Poster
in
Workshop: Geometry-grounded Representation Learning and Generative Modeling
Asynchrony Invariance Loss Functions for Graph Neural Networks
Pablo Monteagudo-Lago · Arielle Rosinski · Andrew Dudzik · Petar Veličković
Keywords: [ algorithmic reasoning ] [ asynchronous neural networks ] [ asynchrony invariance ] [ Graph Neural Networks ]

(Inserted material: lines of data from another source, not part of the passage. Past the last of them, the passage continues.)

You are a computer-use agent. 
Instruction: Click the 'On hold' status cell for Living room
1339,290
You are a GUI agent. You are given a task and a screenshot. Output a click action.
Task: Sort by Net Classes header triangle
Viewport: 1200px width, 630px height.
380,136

A ubiquitous class of graph neural networks (GNNs) operates according to the message-passing paradigm, such that nodes systematically broadcast and listen to their neighbourhood. Yet, these synchronous computations have been deemed potentially sub-optimal as they could result in irrelevant information sent across the graph, thus interfering with efficient representation learning. In this work, we devise self-supervised loss functions biasing learning of synchronous GNN-based neural algorithmic reasoners towards representations that are invariant to asynchronous execution. Asynchrony invariance could successfully be learned, as revealed by analyses exploring the evolution of the self-supervised losses as well as their effect on the learned latent embeddings. Our approach to enforce asynchrony invariance constitutes a novel, potentially valuable tool for graph representation learning, which is increasingly prevalent in multiple real-world contexts.